* **TASK DESCRIPTION**:
Return the records exactly as they stand, and keep the pictures out of the copy.

*** PROVIDED RECORDS Section Begins ***

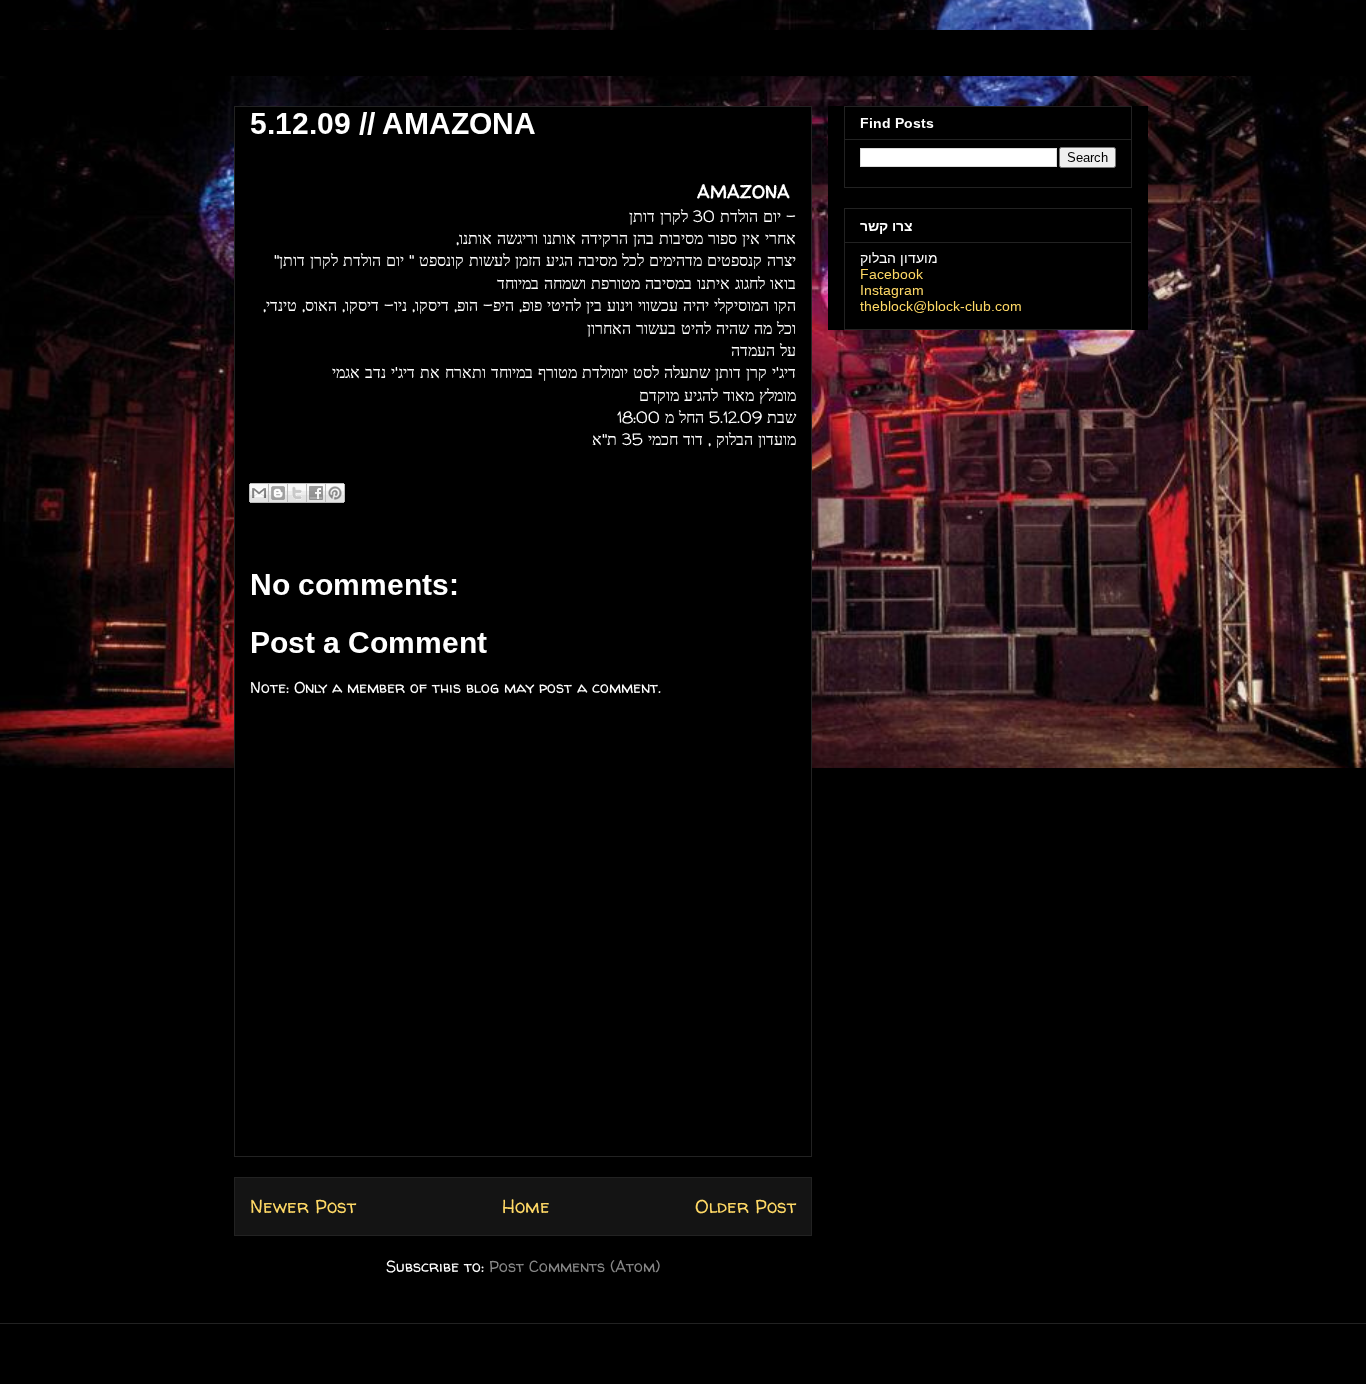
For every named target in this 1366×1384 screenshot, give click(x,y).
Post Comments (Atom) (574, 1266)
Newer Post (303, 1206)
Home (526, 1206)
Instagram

*** PROVIDED RECORDS Section Ends ***

* **ANSWER TO THIS EXERCISE**:
For every named target in this 1366×1384 screenshot, give click(x,y).
Post Comments (Atom) (574, 1266)
Newer Post (303, 1206)
Home (526, 1206)
Instagram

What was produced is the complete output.